Un altro aneddoto riguarda un violinista italiano, il quale doveva eseguire un capriccio di Henryk Wieniawski durante un concerto al Conservatorio di Milano. Quando un amministratore gli chiese se Wieniawski era un ebreo (in tal caso il capriccio non avrebbe potuto essere eseguito) un tacito compromesso venne raggiunto: il violinista andò in scena annunciando al pubblico che invece di suonare il capriccio in programma di Wieniawski avrebbe suonato un capriccio di un compositore anonimo, finendo poi per suonare comunque quello di Wieniawski.

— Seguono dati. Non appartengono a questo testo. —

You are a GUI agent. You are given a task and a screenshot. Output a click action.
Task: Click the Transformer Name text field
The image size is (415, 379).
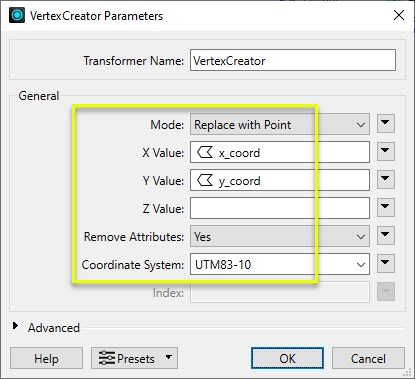tap(293, 60)
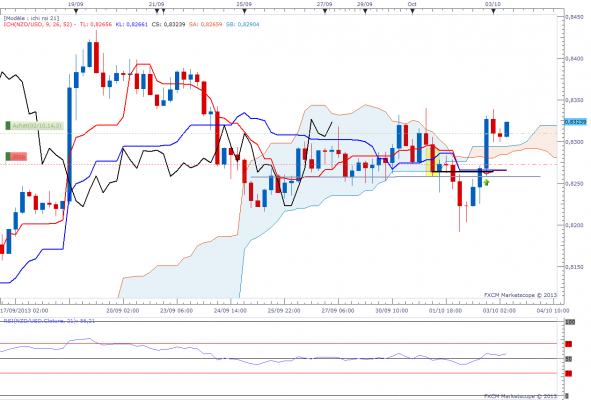Select the Achat(02/10,14,3) order label
591x400 pixels.
pos(34,125)
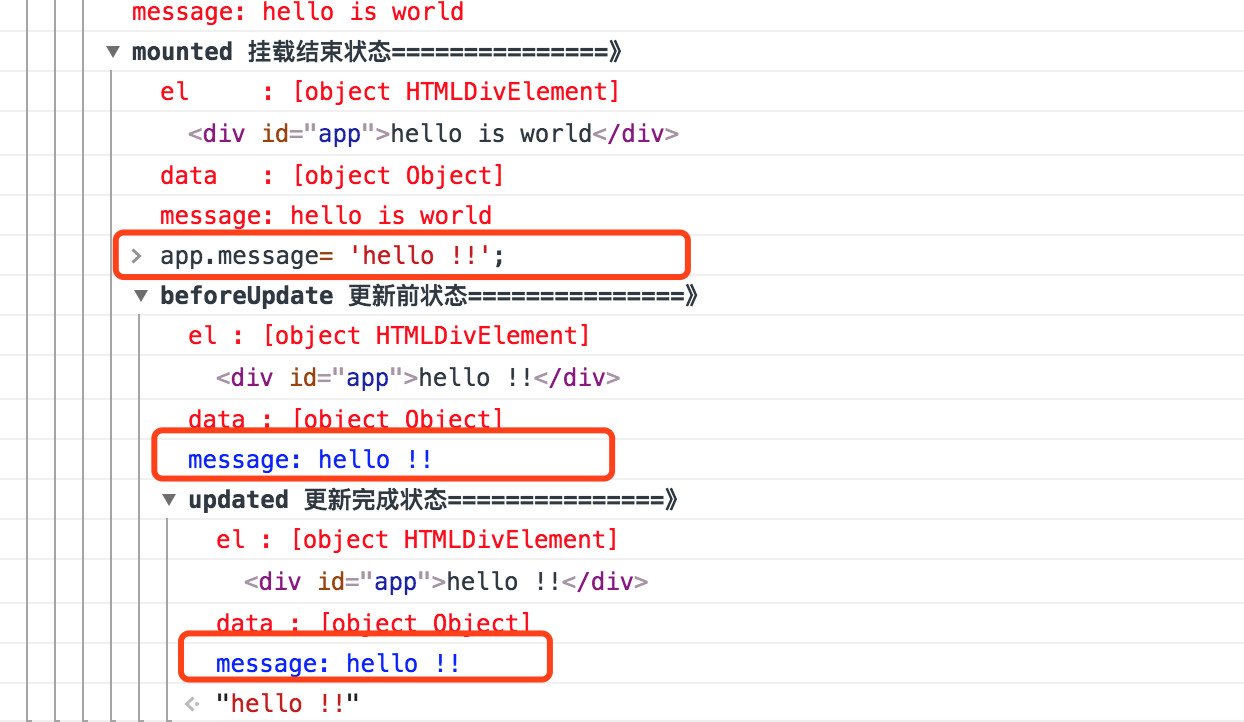Image resolution: width=1244 pixels, height=722 pixels.
Task: Collapse the mounted log group triangle
Action: pyautogui.click(x=113, y=52)
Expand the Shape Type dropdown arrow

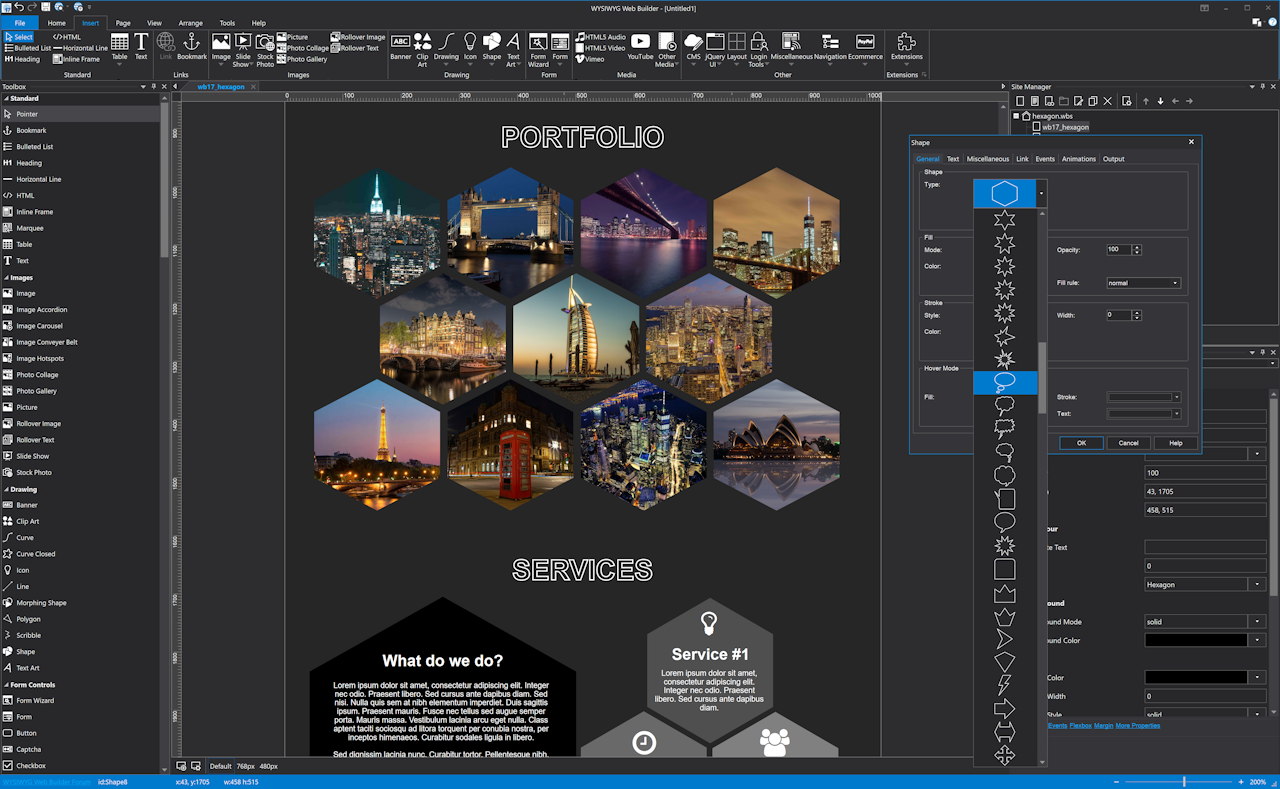(x=1041, y=193)
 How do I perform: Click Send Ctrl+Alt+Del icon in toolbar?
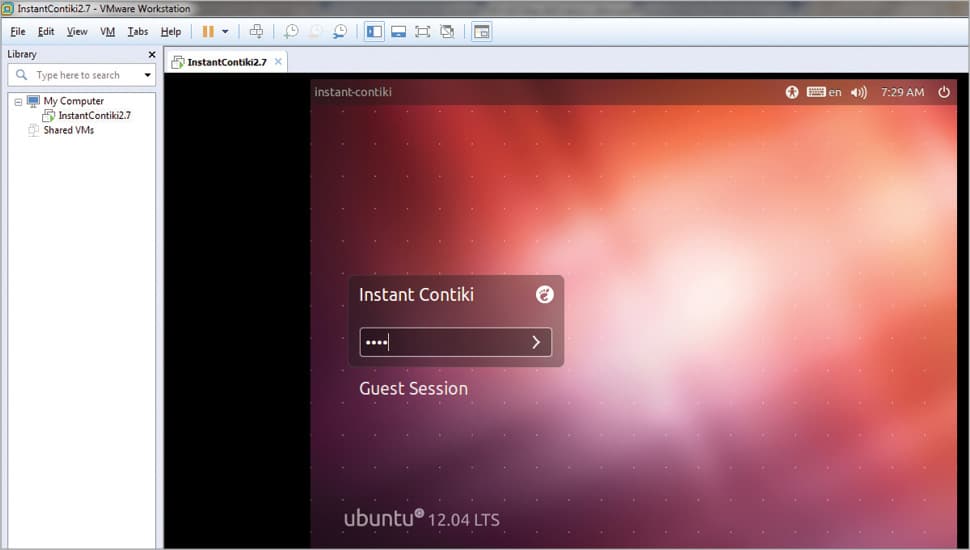(x=256, y=31)
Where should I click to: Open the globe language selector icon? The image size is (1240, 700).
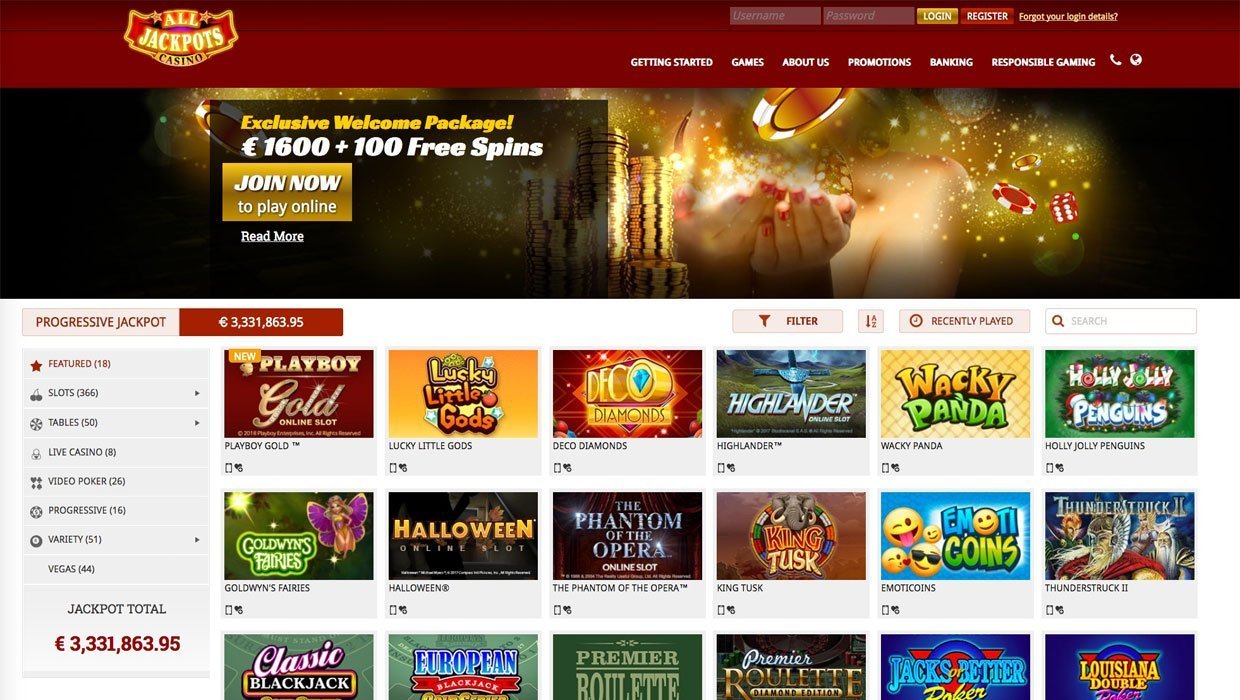[1136, 60]
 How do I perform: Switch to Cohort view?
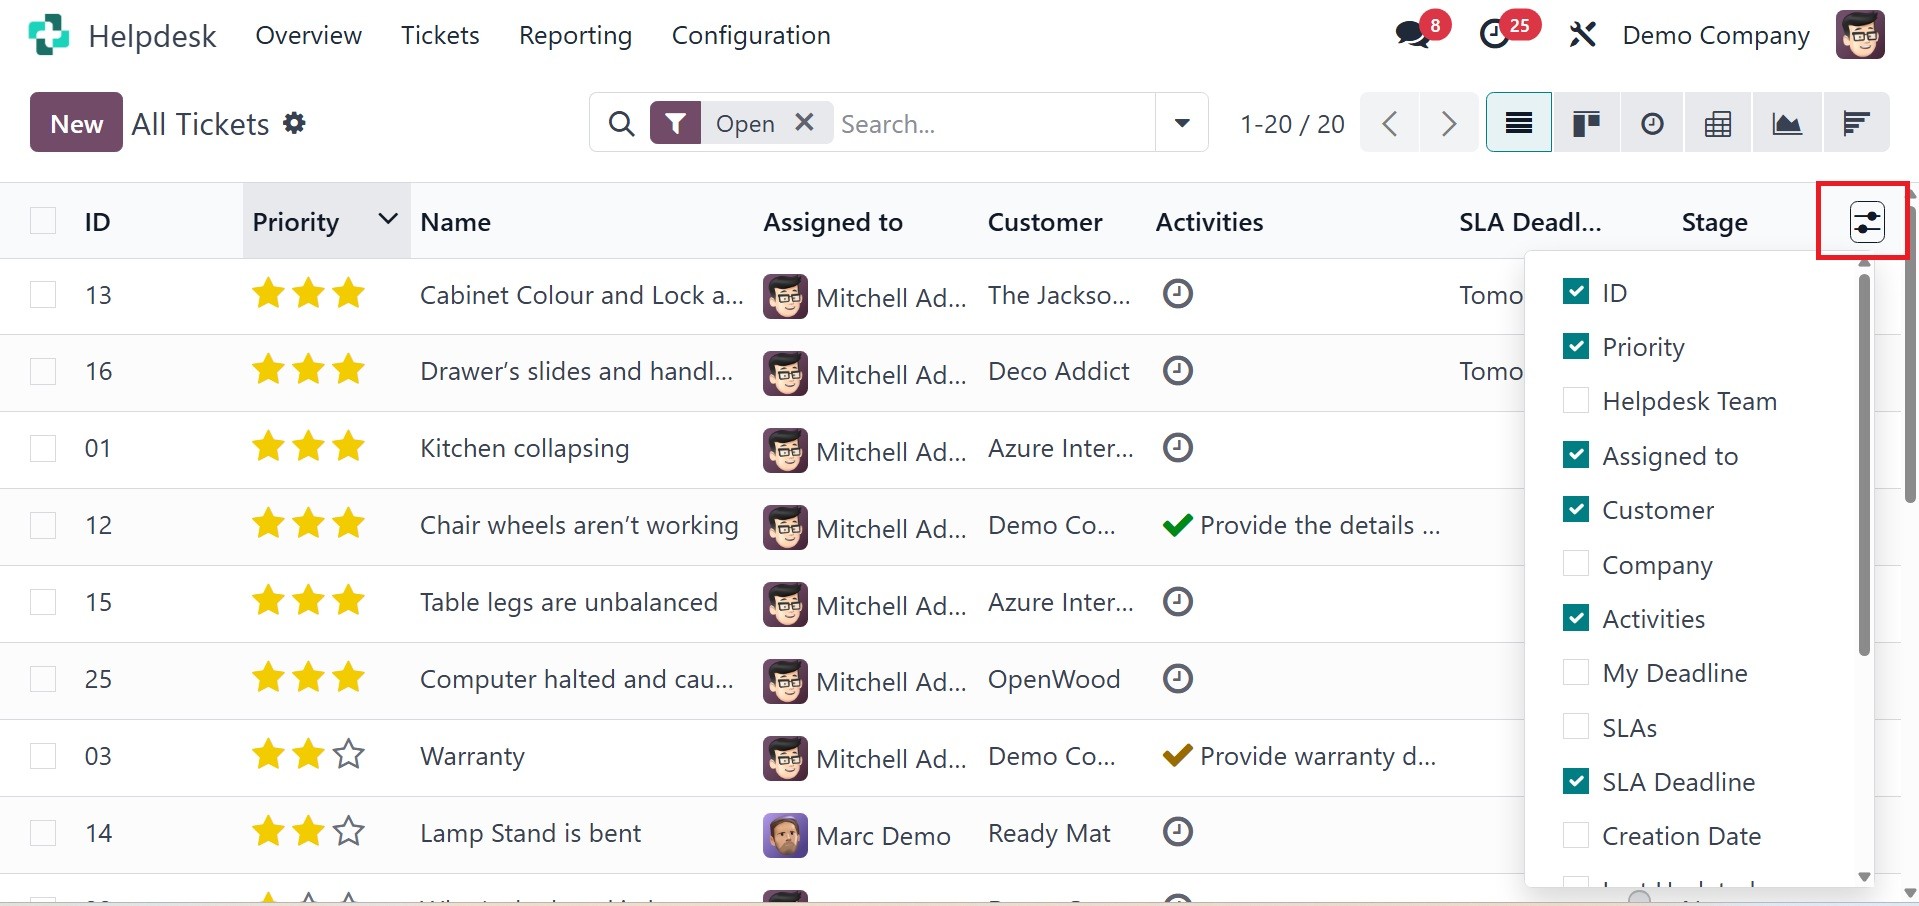[x=1856, y=123]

Nell'autunno del 1943, quando i tedeschi occuparono la metà settentrionale del paese, tutto peggiorò anche per gli ebrei in Italia. Guido Alberto Fano riuscì a sopravvivere; Veneziani (musicista) fuggì in Svizzera. Cesare Ferraresi, violinista, fu deportato in un campo di concentramento ma riuscì a sopravvivere anch’egli. Alla fine della guerra, alcuni emigrati ritornarono a casa, ma la maggior parte rimase nei paesi di adozione (Castelnuovo-Tedesco, ad esempio, diventò un compositore di colonne sonore di film a Hollywood). 

Da ricordare tra gli italiani non ebrei antifascisti è Toscanini, il quale si recò in Palestina per due volte (1936 e 1938) a proprie spese per mostrare la sua solidarietà con le vittime della persecuzione. Mussolini aveva anche confiscato il passaporto di Toscanini nel 1938, dopo che questi si era esposto contro le leggi razziali. Toscanini trascorse gli anni della guerra in America; quando ritornò in Italia per dirigere il concerto inaugurale dopo il restauro della Scala (che aveva subito gravi danni nel 1943) decise di far riavere il proprio lavoro a tutti quei musicisti ebrei, tra cui Veneziani, che avevano perso il diritto di esercitare la propria professione durante l’applicazione delle leggi razziali.